Here are some example events:
03/12/2019:18:58:45 TYPE:login USER:DoeJ SESSIONID: 121292
03/12/2019:19:02:25 TYPE:interesting_event USER:DoeJ
03/12/2019:19:28:27 TYPE:login USER:DoeJ SESSIONID: 121484
03/12/2019:19:31:05 TYPE:interesting_event USER:DoeJ
03/12/2019:19:44:12 TYPE:logout USER:DoeJ SESSIONID: 121292
03/12/2019:18:46:41 TYPE:login USER:DoeJ SESSIONID: 122677
03/12/2019:18:47:33 TYPE:logout USER:DoeJ SESSIONID: 122677
03/12/2019:19:48:09 TYPE:interesting_event USER:DoeJ
03/12/2019:20:04:33 TYPE:interesting_event USER:DoeJ
03/12/2019:20:11:54 TYPE:logout USER:DoeJ SESSIONID: 121484
And the goal is to end up with the following information, ultimately to be piped into a table of some sort:
03/12/2019:18:58:45 TYPE:login USER:DoeJ SESSIONID: 121292
03/12/2019:19:02:25 TYPE:interesting_event USER:DoeJ ***SESSIONID: 121292***
03/12/2019:19:28:27 TYPE:login USER:DoeJ SESSIONID: 121484
03/12/2019:19:31:05 TYPE:interesting_event USER:DoeJ ***SESSIONID: 121484***
03/12/2019:19:44:12 TYPE:logout USER:DoeJ SESSIONID: 121292
03/12/2019:18:46:41 TYPE:login USER:DoeJ SESSIONID: 122677
03/12/2019:18:47:33 TYPE:logout USER:DoeJ SESSIONID: 122677
03/12/2019:19:48:09 TYPE:interesting_event USER:DoeJ ***SESSIONID: 121484***
03/12/2019:20:04:33 TYPE:interesting_event USER:DoeJ ***SESSIONID: 121484***
03/12/2019:20:11:54 TYPE:logout USER:DoeJ SESSIONID: 121484
Another way to ask my question is: Anytime I have Event_B happen, how can I find the previous Event_A that does not have a matching Event_C? (Anytime I see my Interesting Event, how can I find the previous Login that doesnt already have a Logout)

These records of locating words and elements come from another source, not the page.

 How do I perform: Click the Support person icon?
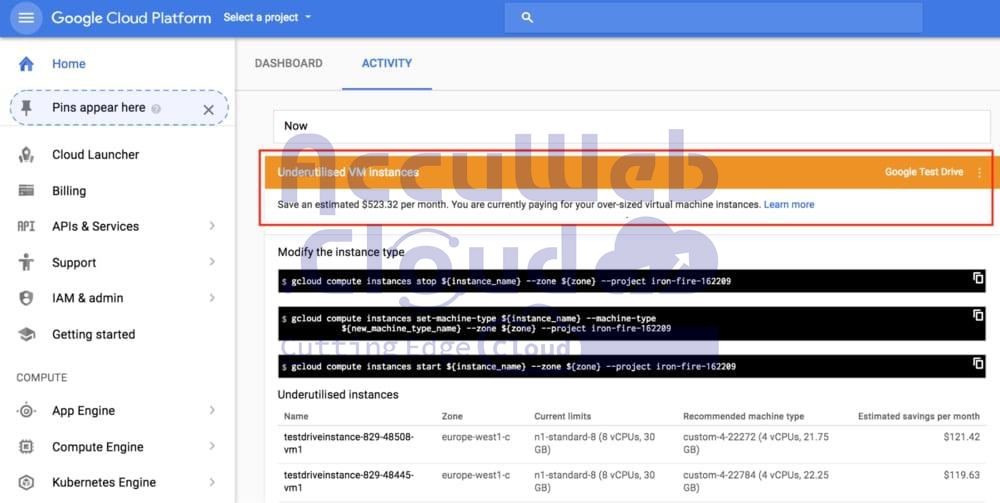[x=26, y=263]
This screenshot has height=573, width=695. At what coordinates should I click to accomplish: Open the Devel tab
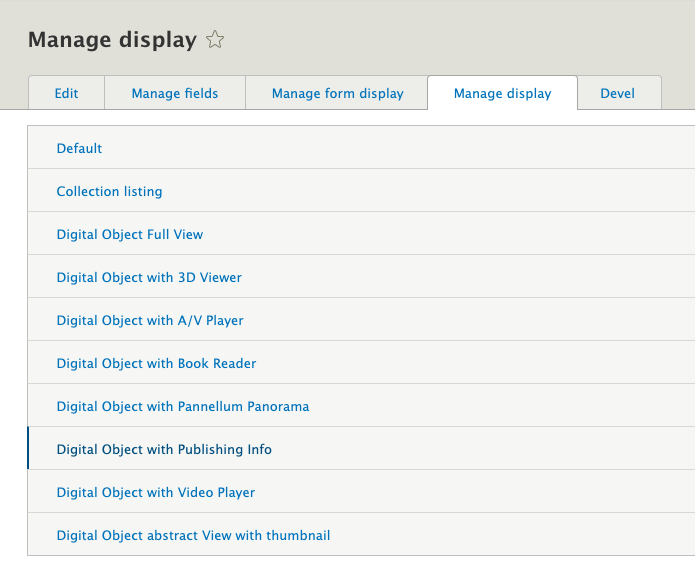point(618,94)
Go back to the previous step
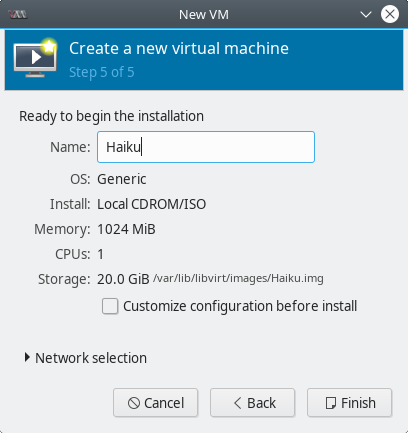Viewport: 408px width, 433px height. (252, 403)
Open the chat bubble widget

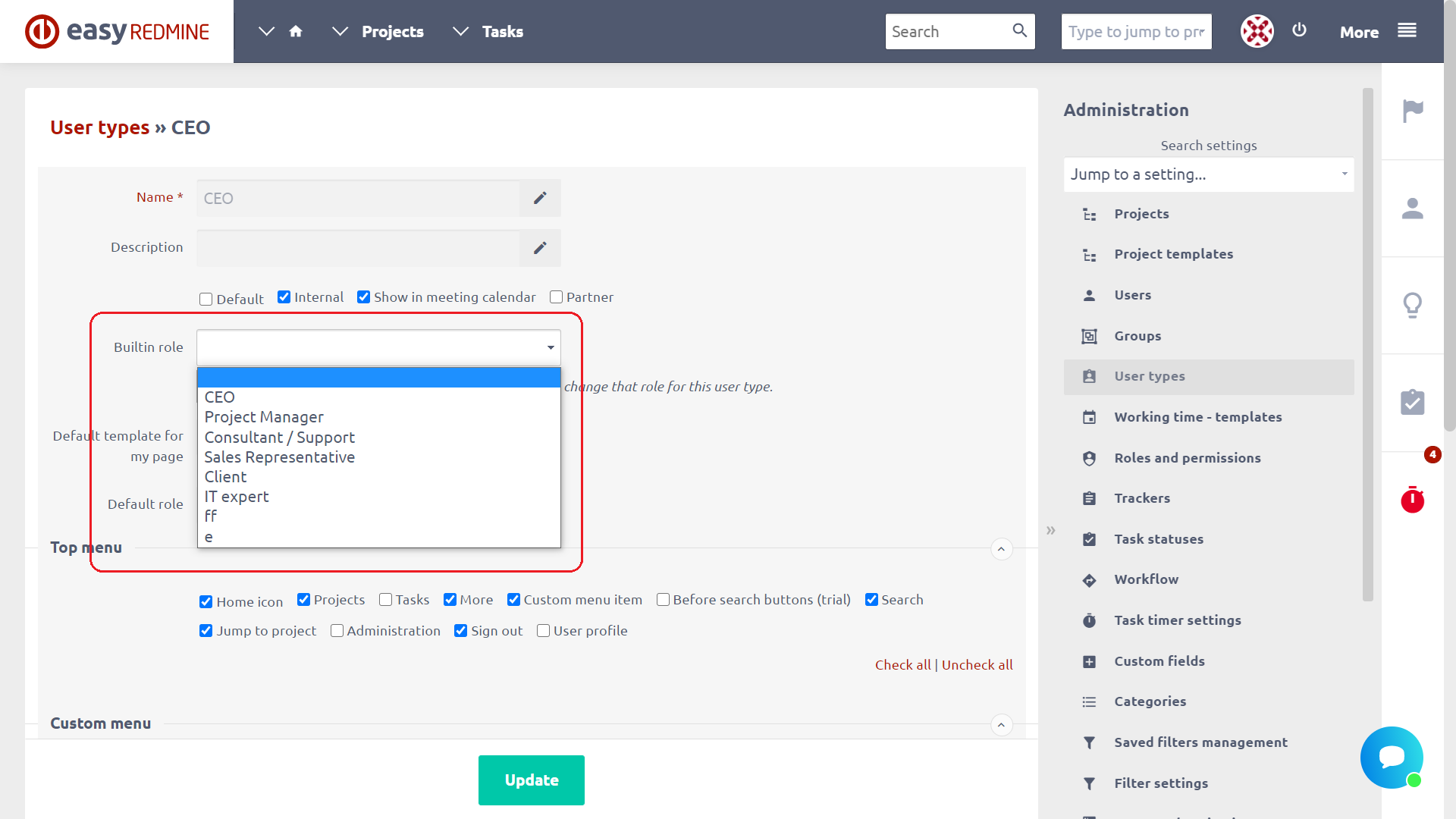pyautogui.click(x=1391, y=757)
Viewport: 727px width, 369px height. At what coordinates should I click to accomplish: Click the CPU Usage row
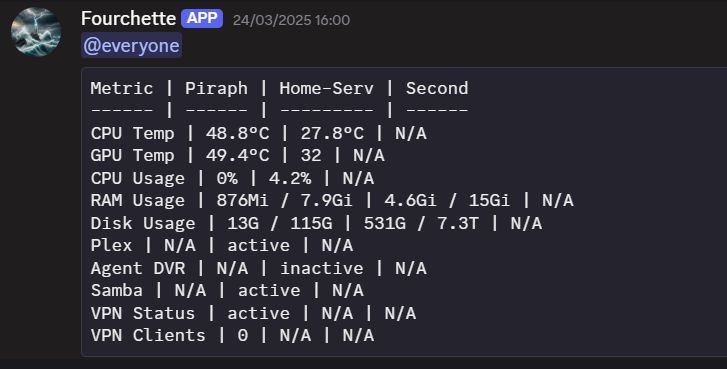click(232, 178)
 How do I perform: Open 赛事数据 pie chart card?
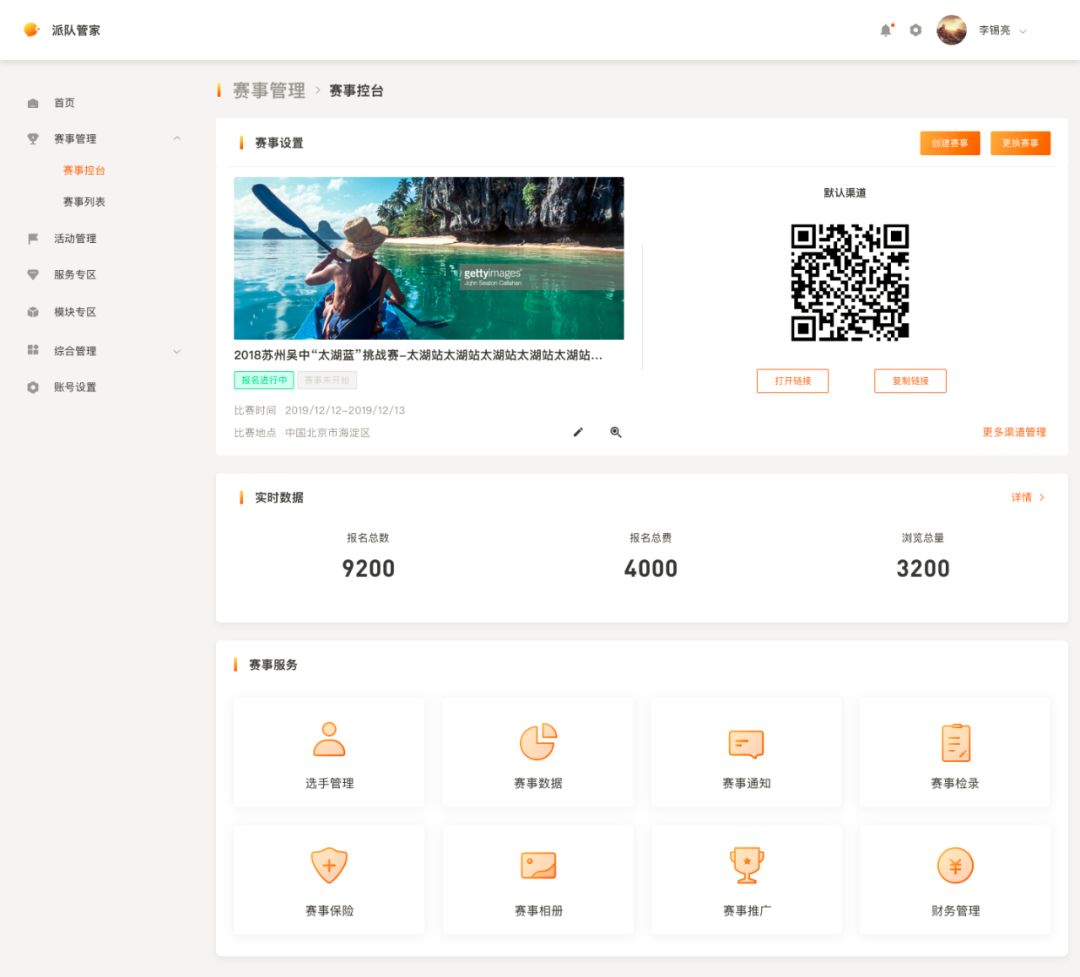(x=538, y=752)
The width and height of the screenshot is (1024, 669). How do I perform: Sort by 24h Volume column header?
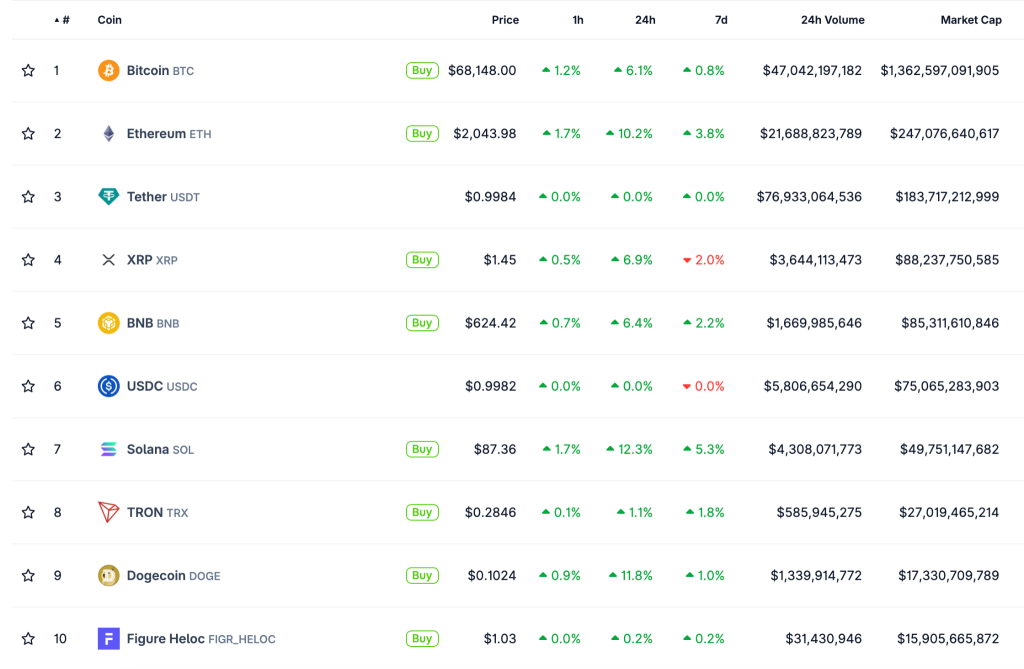[832, 20]
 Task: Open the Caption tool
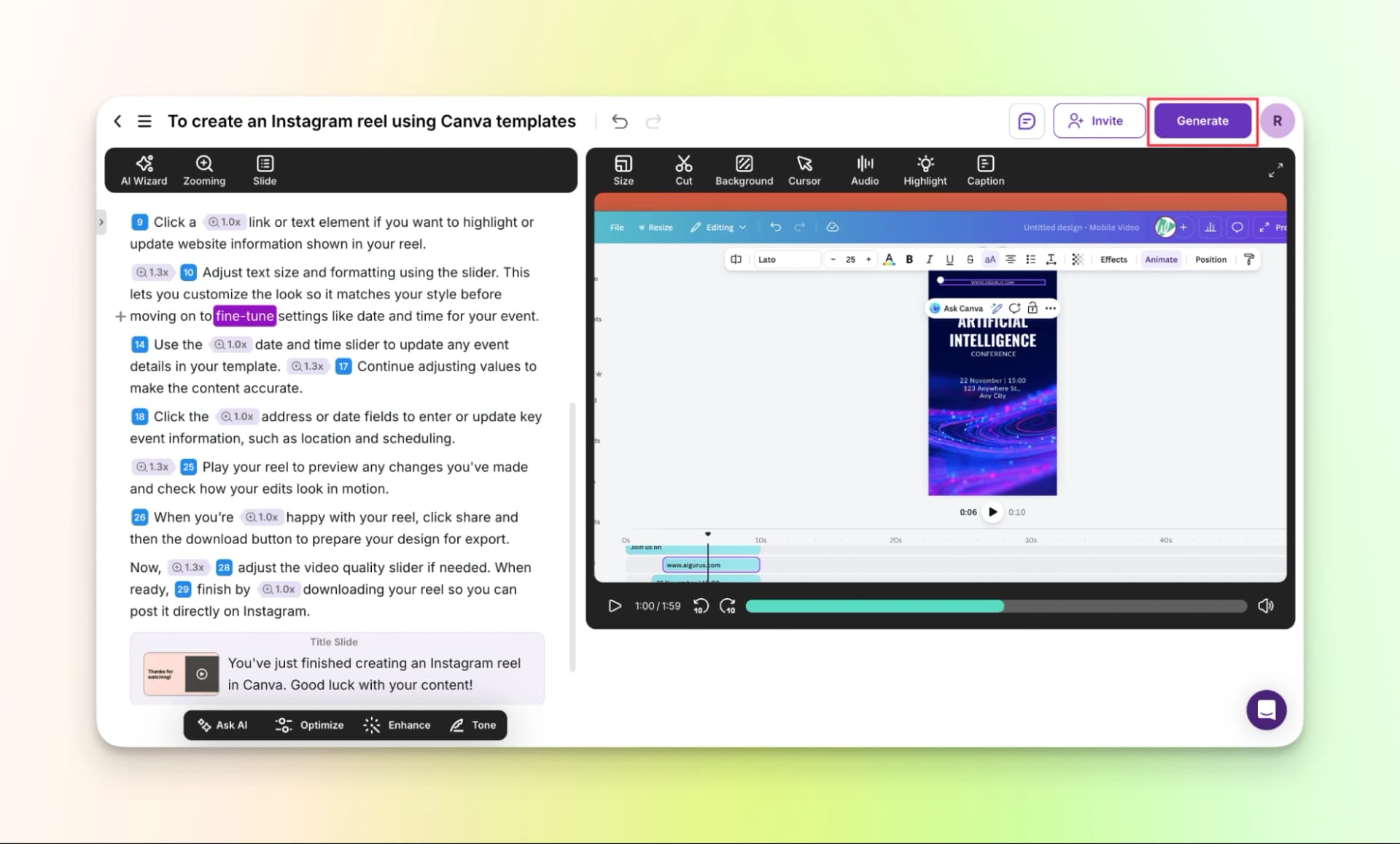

I have struggled with this task in one form or another multiple times. I know it is not going to be simple, but even steps in the right direction would be greatly appreciated. Thanks in advance.
When you search, you may get events for multiple users as well? How much data are we dealing with here?
Yes, the base data set has results from multiple users, but I am not sure it matters.
Getting more details on what I am actually trying to do. I am planning to build a visualization (likely a timeline) that splits by user across the entire data set. Condensing all of the activity from one user onto a single line, and a new line for each additional user. This part is done, I don't need the SessionID assigned to the "interesting events" when I mash it all onto one line. The issue is when I want to drill down into a single user, and I want to "expand" their data set. Then I would likely pass the user token to the new panel, another timeline visualization split by SessionID. This is where SessionID becomes important as I need the interesting event to get "placed" on the appropriate row.
As for the amount of data, I dont think we are dealing with so much data that it is a problem. I checked for today, and I only have ~1000 total events across all users and all three event types thus far, and I only foresee this search running latest=@d, not looking to go back weeks or months. I guess this is all relative to the power of my search tier... which is not under powered. Also, in the end I plan to be running this against an accelerated datamodel, while that doesn't always forgive terribly inefficient searches, it can help.